Dopo il deludente pareggio per 0-0 all'esordio contro Capo Verde, la Spagna campione d'Europa di Luis De la Fuente prosegue la preparazione in vista del secondo impegno mondiale, che la vedrà affrontare l'Arabia Saudita domenica 21 giugno alle ore 18:00 italiane.

Il commissario tecnico della Roja, intervistato da El Partidazo de COPE, ha parlato di alcuni giocatori finiti al centro delle critiche negli ultimi giorni, come Mikel Oyarzabal e Rodri, fornendo inoltre indicazioni importanti sulle condizioni di Lamine Yamal. Il talento del Barcellona non è partito titolare contro Capo Verde a causa del recente rientro dall'infortunio che lo ha tenuto lontano dai campi per diversi mesi.

Circa la possibilità di vedere Yamal dal primo minuto contro l'Arabia Saudita, De la Fuente ha spiegato: "Lamine non è pronto per giocare 90 minuti, ma è pronto per scendere in campo. Non rischiamo nessuno. Il suo rendimento ottimale è intorno a un'ora di gioco, ma possono essere 60 minuti come 53. Vedremo. Le partite spesso si decidono nella ripresa. Valuteremo se aumentare il ritmo fin dall'inizio oppure sfruttare la stanchezza degli avversari e avere Lamine nel finale, quando può essere determinante."

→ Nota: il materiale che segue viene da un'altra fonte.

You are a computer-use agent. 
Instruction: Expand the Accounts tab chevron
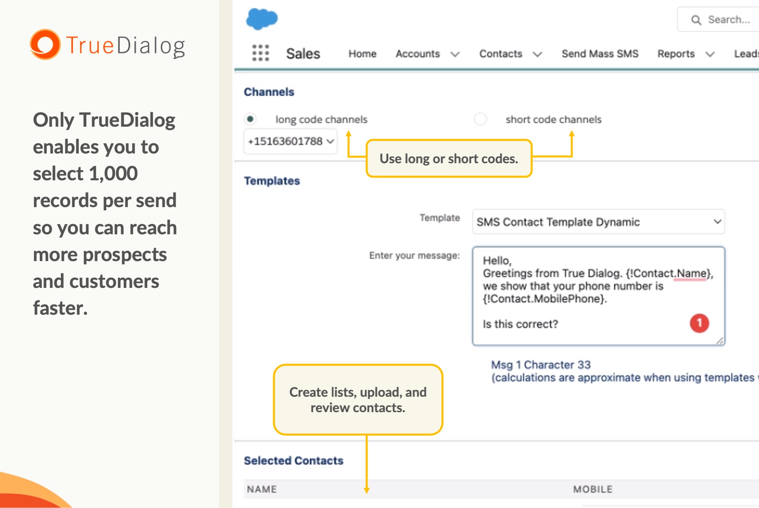click(x=455, y=54)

Il ct spagnolo ha poi difeso due dei suoi uomini più discussi dopo il pareggio dell'esordio. Su Oyarzabal ha dichiarato: "Avete visto il dato? È rimasto 30 minuti senza toccare un pallone. Anche lui è rimasto sorpreso. Probabilmente si sarà anche annoiato in campo...", ha scherzato De la Fuente, prima di aggiungere: "Resta comunque un professionista fantastico e qui si guarda sempre al bene della squadra."

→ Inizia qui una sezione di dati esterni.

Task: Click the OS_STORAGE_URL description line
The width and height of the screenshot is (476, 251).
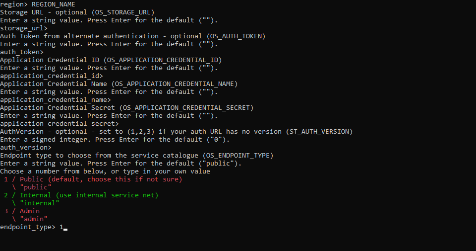Action: [77, 12]
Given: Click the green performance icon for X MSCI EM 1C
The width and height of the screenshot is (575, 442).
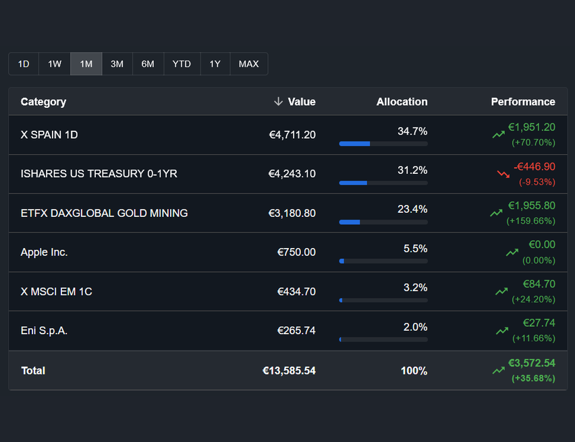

Ancora più netta la presa di posizione su Rodri: "Mi sembra altamente offensivo sentir dire certe cose sul miglior giocatore del mondo. Rodri è il miglior giocatore del mondo e, anche al 50% della condizione, è superiore alla maggior parte dei centrocampisti in circolazione. Ha un peso specifico eccezionale, una visione di gioco straordinaria, garantisce equilibrio. Per noi è un faro."

De la Fuente ha inoltre spiegato la gestione di Dani Olmo, ricordando quanto accaduto all'Europeo: "Arrivò con un problema al soleo e avrebbe potuto tranquillamente restare a casa. Noi abbiamo deciso di rischiare perché avevamo piena fiducia in lui. Si è ripreso, è diventato capocannoniere, ha servito l'assist a Mikel Merino e ha salvato quel gol sulla linea. Con questi giocatori può succedere la stessa cosa."

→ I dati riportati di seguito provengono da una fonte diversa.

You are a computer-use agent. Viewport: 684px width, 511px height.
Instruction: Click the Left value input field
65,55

Infine, il tecnico ha difeso anche la prestazione di Gavi: "Contro Capo Verde è stato molto dinamico, ci ha dato ampiezza ed è un giocatore molto associativo. Cercavamo proprio questo. Paradossalmente, però, è stato l'aspetto in cui abbiamo reso meno bene. Non è stata colpa di Gavi: ha svolto perfettamente il compito che gli avevamo affidato. Forse non è bastato per creare più occasioni da gol, ma lui ha fatto esattamente ciò che gli avevamo chiesto. Sono molto soddisfatto della sua prestazione."